The specific choice to multiply the dimensions (rather than add them) is also from his formulation: it encodes the assumption that missing one leg meaningfully caps long-run alignment. That assumption is very much up for debate, but the better an entity (country, company, person etc.) can score along the dimensions the better prepared they are for the Last Economy future governed by more physical than metabolic processes, and the ability to convert energy into computation.

I do want to stress that this chart is my interpretation, not an official formulation.

Valuation tension / expectation saturation I'm not trying to introduce a standard valuation metric here, and there isn't a single reference I'd point to.
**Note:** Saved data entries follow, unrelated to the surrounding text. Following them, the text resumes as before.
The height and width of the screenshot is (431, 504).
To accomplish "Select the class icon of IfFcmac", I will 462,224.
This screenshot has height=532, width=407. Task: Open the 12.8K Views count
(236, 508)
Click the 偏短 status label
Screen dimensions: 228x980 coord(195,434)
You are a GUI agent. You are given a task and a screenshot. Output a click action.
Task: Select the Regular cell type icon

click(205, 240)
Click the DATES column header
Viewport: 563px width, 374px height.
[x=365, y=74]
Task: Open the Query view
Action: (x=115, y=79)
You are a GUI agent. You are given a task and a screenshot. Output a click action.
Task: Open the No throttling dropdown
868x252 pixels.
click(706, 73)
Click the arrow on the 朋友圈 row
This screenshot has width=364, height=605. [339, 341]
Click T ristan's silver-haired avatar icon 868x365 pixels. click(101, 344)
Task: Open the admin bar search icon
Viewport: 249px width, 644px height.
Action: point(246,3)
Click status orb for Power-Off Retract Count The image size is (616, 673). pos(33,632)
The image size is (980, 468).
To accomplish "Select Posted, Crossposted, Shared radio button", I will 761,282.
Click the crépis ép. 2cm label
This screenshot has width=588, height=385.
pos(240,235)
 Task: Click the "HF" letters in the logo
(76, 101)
The idea is closer to a sentiment / expectation proxy than intrinsic value. Concretely, I'm asking: how optimistic does current pricing appear relative to a longer-horizon narrative based on how well a company may thrive or suffer in The Last Economy scenario? To keep it interpretable, I approximate that using:

- a relative long-term opportunity estimate (2030 horizon, directionally based on a creative, scenario driven process)

- divided by price position within the 52-week range as a proxy for how much optimism or skepticism is already expressed

It's intentionally blunt and debatable. I'm treating it as a secondary axis — useful for highlighting where narratives feel "fully priced" versus where they don't — not as a valuation model.

I realise there is a lot of context underlying my question. Thanks for your patience and interest.